La coupure de journal située au-dessus provient probablement du numéro de la revue L’Osservatore romano, organe de publication officiel du Vatican, dont l’en-tête est présenté en-dessus. L’article rend compte de l’exposition internationale d’art sacré organisée par le Groupe romand de Saint-Luc au musée Rath à Genève en 1938 (Groupe romand de Saint-Luc, 1938), et formule un avis très positif sur les travaux du Groupe de Saint-Luc (on notera que le paragraphe où l’auteur de l’article se montre le plus élogieux a été souligné par Cingria). Le fait d’avoir retenu cet article pour ce montage n’est pas anodin. Quelques années plus tôt, en 1933, le même Osservatore romano, dirigé par le comte Giuseppe Dalla Torre, s’attaquait vivement aux créations des membres romands de la Société Saint-Luc, les citant en exemple dans deux articles dénonçant les tendances malsaines s’exprimant en Europe dans l’art religieux moderne (Dalla Torre, 1933a et b). Ce discrédit portant un fort préjudice aux artistes du Groupe de Saint-Luc, ces derniers feront tout pour prouver leur légitimité auprès du clergé et du public (ceci notamment en se détachant d’une prétendue esthétique germanique), Cingria allant jusqu’à publier un ouvrage, Le Vatican et l’art religieux moderne, dans le but de démontrer “que nous [les artistes romands] n’étions pas visés par Rome” (Cingria, 1934, p. 63 ; Noverraz, 2022, p. 220-226). En affichant fièrement cet article ici, Cingria semble vouloir manifester le retour du Groupe de Saint-Luc dans les bonnes grâces du Vatican.

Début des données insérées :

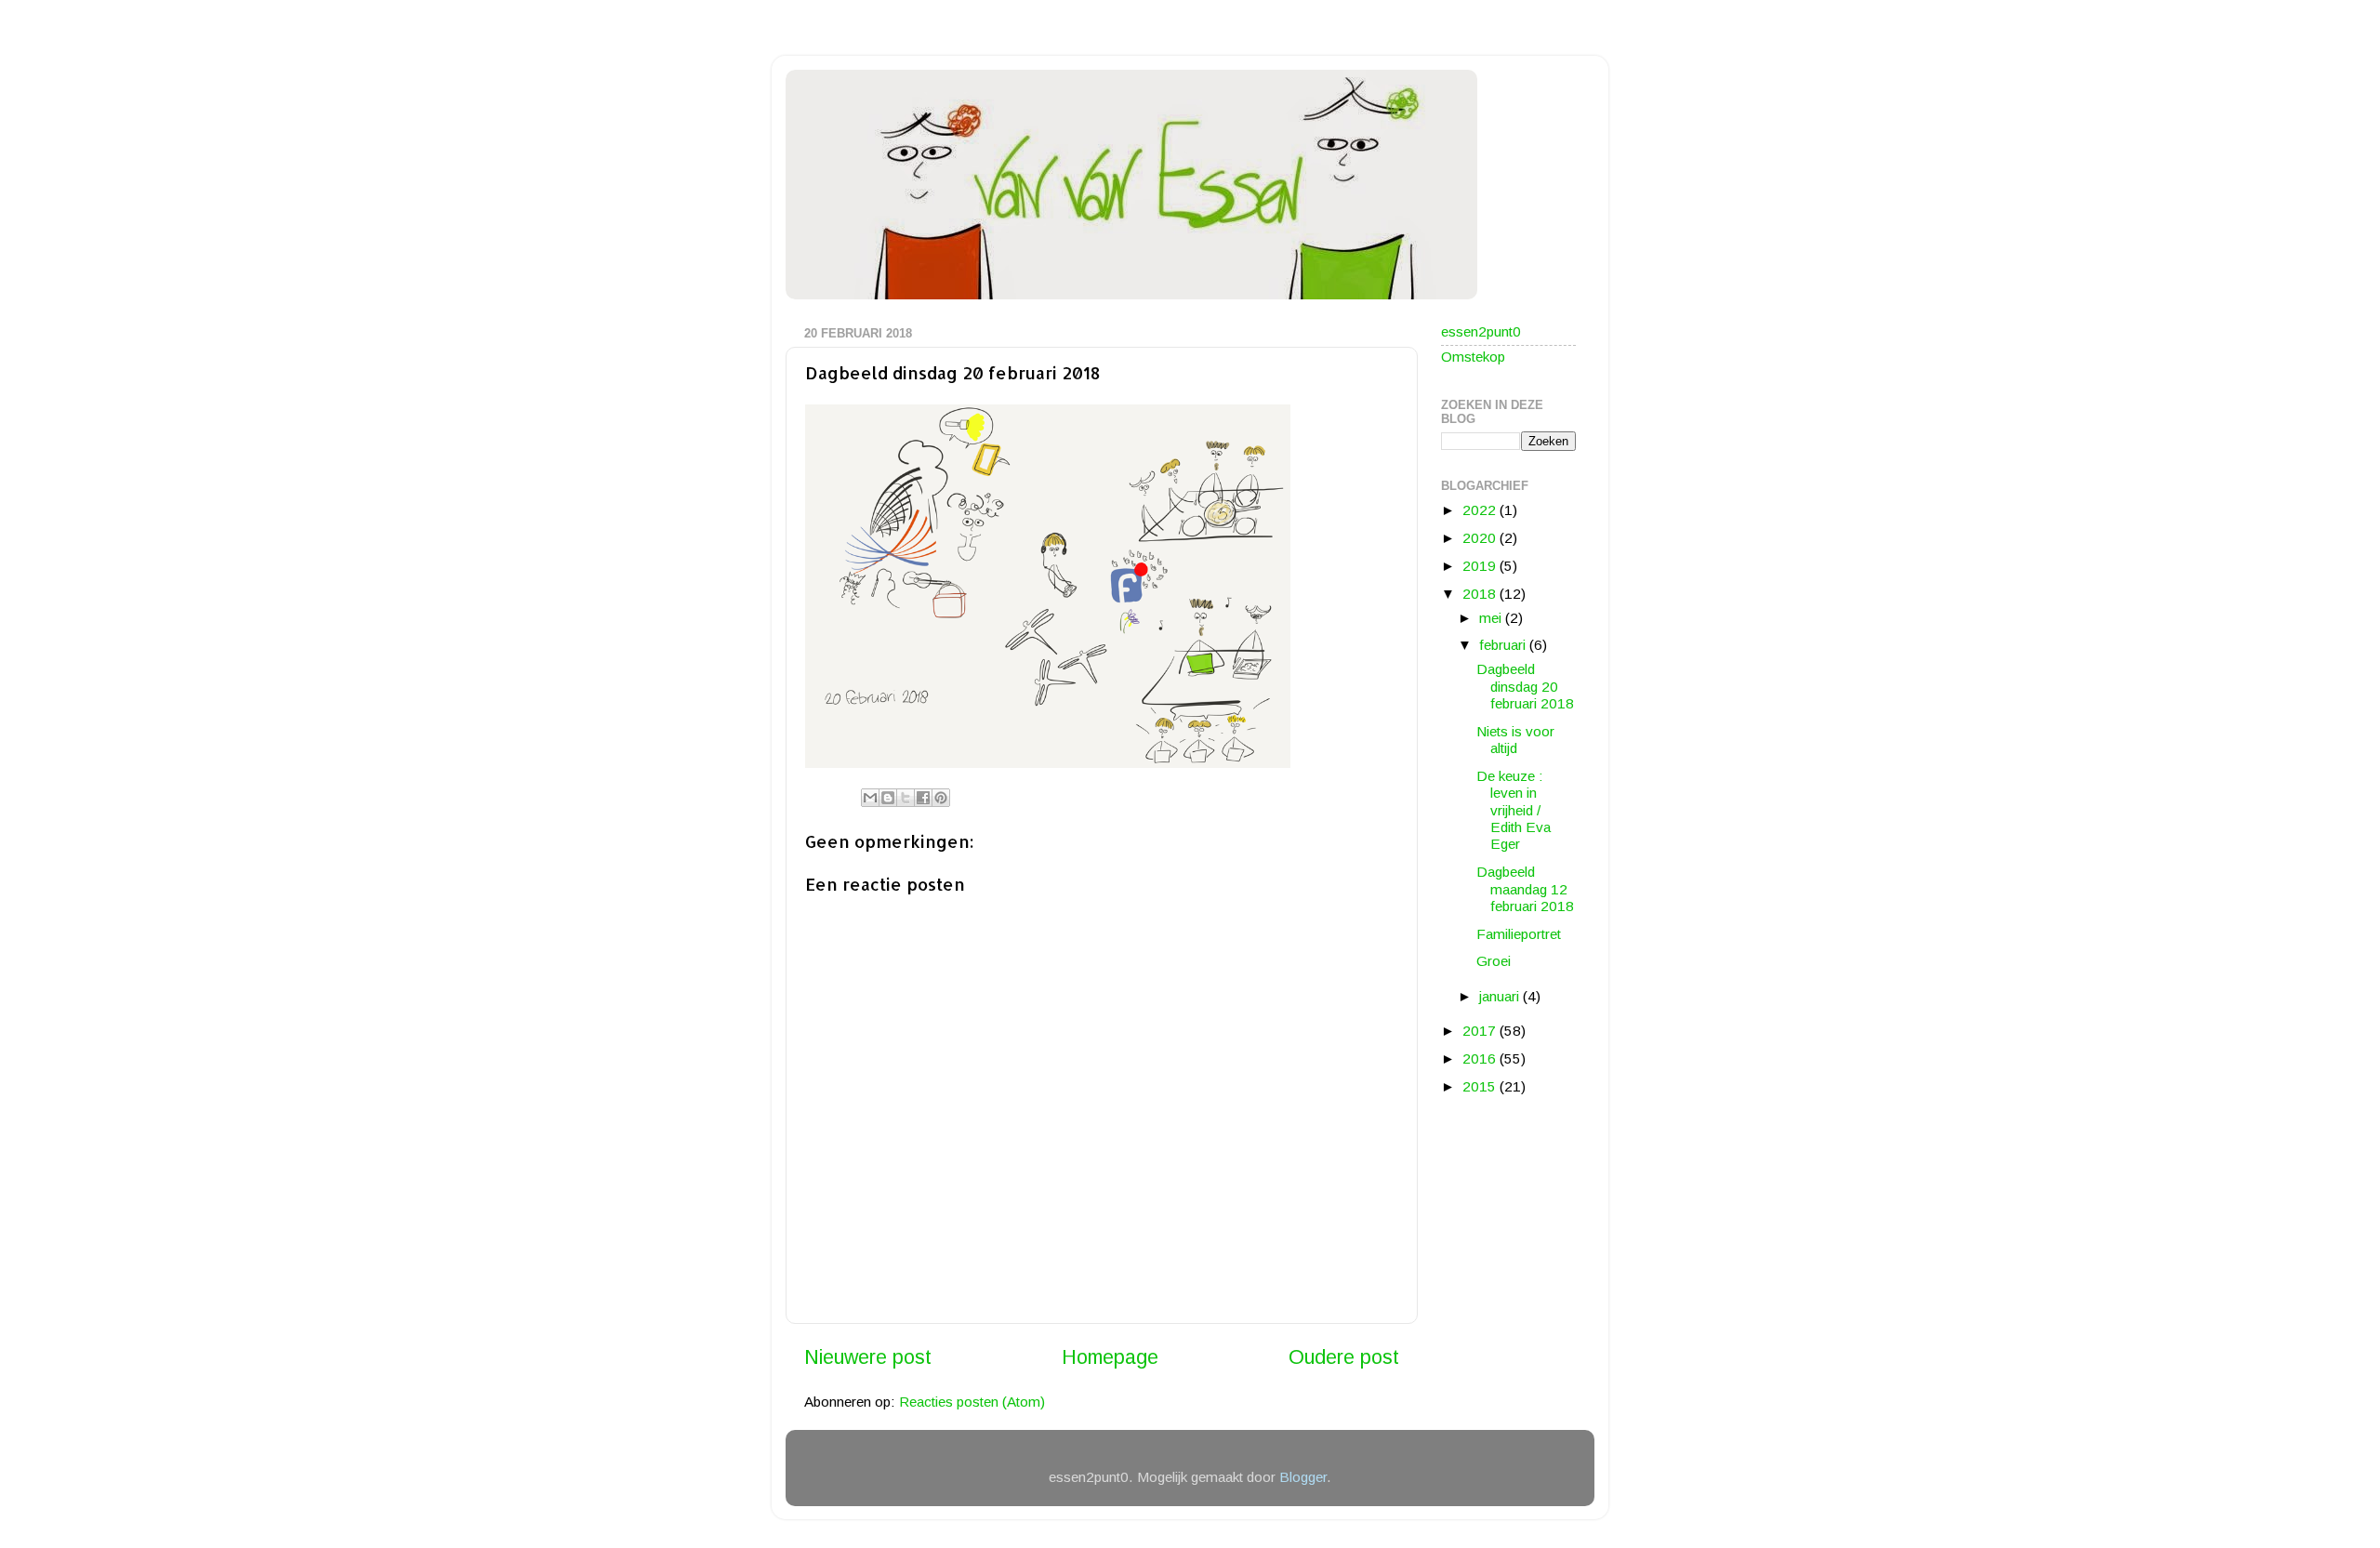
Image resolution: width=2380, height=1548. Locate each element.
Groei (1493, 961)
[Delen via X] (905, 797)
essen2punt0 (1481, 331)
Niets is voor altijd (1515, 739)
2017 (1481, 1031)
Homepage (1110, 1357)
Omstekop (1473, 356)
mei (1492, 618)
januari (1501, 996)
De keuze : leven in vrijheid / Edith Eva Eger (1513, 810)
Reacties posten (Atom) (972, 1401)
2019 (1481, 566)
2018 (1481, 594)
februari (1504, 645)
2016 (1481, 1058)
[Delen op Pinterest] (941, 797)
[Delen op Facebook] (923, 797)
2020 (1481, 538)
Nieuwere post (868, 1357)
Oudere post (1344, 1357)
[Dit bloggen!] (888, 797)
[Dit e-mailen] (870, 797)
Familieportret (1518, 934)
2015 (1481, 1086)
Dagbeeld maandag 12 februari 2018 (1525, 889)
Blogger (1303, 1477)
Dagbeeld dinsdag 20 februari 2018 (1525, 686)
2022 (1481, 510)
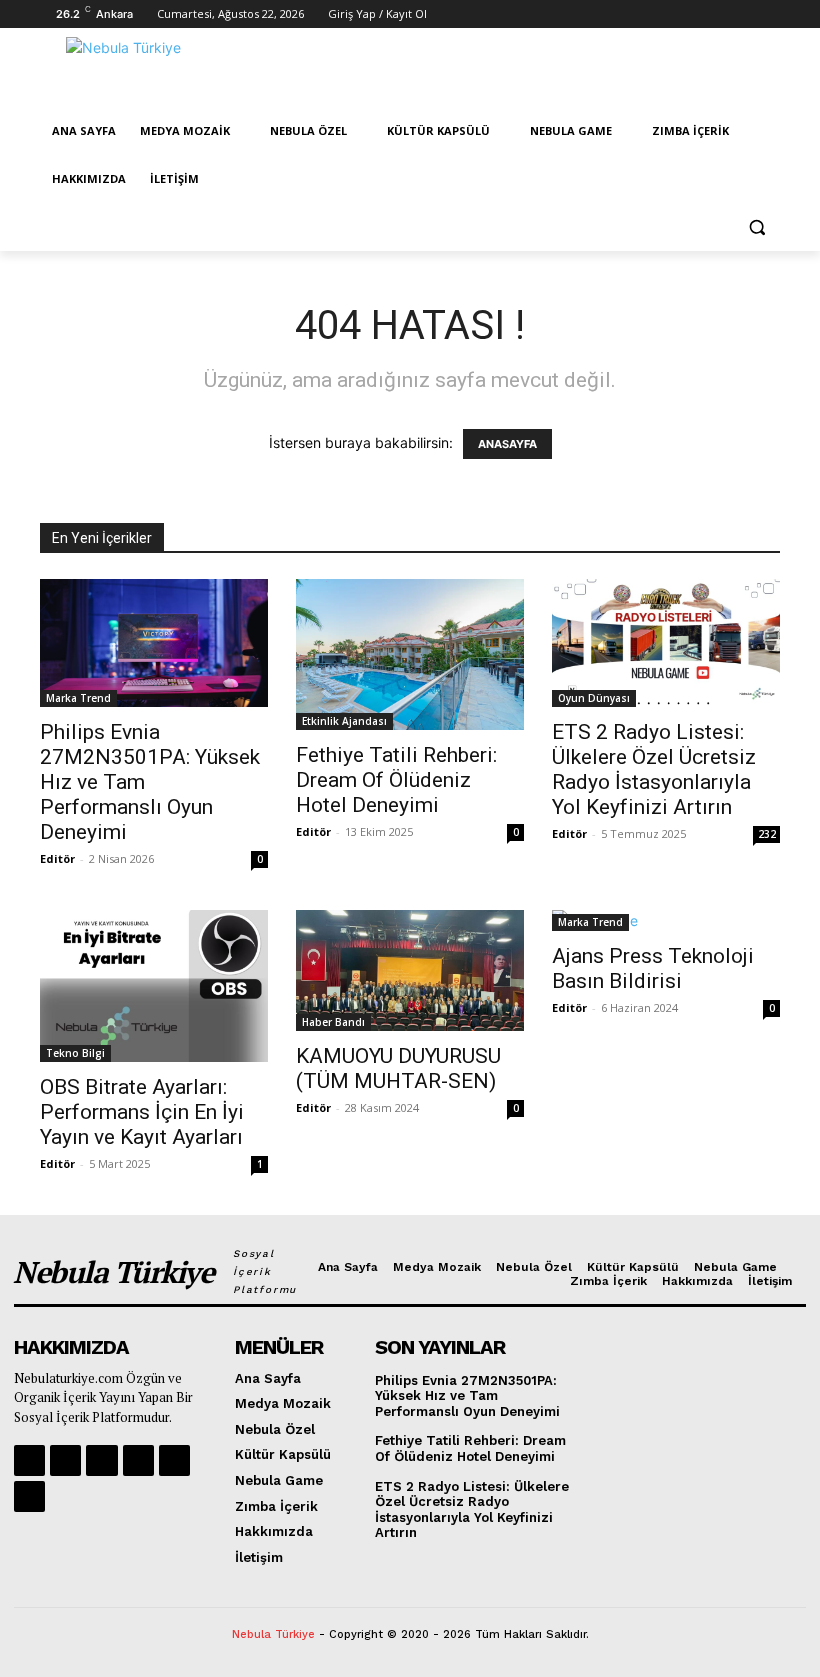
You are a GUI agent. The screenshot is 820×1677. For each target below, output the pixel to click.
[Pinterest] (685, 14)
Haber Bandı (333, 1022)
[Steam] (740, 14)
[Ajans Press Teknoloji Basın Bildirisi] (666, 920)
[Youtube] (629, 14)
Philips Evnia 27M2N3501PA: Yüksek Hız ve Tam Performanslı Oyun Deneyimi (467, 1396)
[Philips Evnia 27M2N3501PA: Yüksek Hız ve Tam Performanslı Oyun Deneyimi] (154, 643)
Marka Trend (78, 698)
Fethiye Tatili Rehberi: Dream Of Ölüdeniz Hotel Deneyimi (396, 780)
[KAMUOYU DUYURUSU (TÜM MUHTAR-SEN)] (410, 970)
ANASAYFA (507, 444)
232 (767, 834)
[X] (174, 1460)
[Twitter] (601, 14)
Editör (57, 858)
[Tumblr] (768, 14)
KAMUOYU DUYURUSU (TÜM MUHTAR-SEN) (398, 1068)
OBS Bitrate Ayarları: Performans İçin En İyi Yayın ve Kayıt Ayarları (142, 1112)
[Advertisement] (546, 71)
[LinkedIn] (713, 14)
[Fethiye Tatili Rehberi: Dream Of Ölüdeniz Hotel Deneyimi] (410, 655)
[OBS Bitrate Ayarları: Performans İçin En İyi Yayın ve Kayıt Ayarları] (154, 986)
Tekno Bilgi (75, 1053)
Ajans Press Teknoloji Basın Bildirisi (653, 968)
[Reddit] (657, 14)
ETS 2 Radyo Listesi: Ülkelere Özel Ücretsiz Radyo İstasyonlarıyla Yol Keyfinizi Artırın (654, 769)
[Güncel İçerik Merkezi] (176, 73)
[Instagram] (574, 14)
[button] (756, 227)
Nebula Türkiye (273, 1634)
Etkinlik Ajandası (344, 721)
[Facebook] (546, 14)
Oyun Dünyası (594, 698)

Concernant les photographies des travaux des membres du Groupe de Saint-Luc, on peut reconnaître des oeuvres de Marcel Poncet (mosaïque de l’église catholique de Gstaad), d’Alexandre Cingria (détails des vitraux de la chapelle de l’Hôtellerie franciscaine de Saint-Maurice, une mosaïque représentant sainte Thérèse de Lisieux), de Gino Severini (peintures murales de la chapelle de la Vierge de l’église Saint-Nicolas de Semsales, supprimées en 1926), François Baud (statue de saint Joseph, bas-reliefs de la Marienkirche de Berne, reliefs de la rose de l’église Saint-Pierre de Fribourg), Jacqueline Esseiva (retable brodé de la chapelle de Couvet), Paul Monnier (peintures murales de la chapelle des Paccots), Marguerite Naville (robe brodée de la statue de la Vierge de Notre-Dame des Marches), Marcel Feuillat (crucifix, dont un réalisé pour l’exposition internationale de Paris de 1937 et placée à la route du Port à Estavayer), deux chapelles du Groupe romand de Saint-Luc présentés lors d'expositions et des vues d’églises, dont celles d’Orsonnens et Lutry.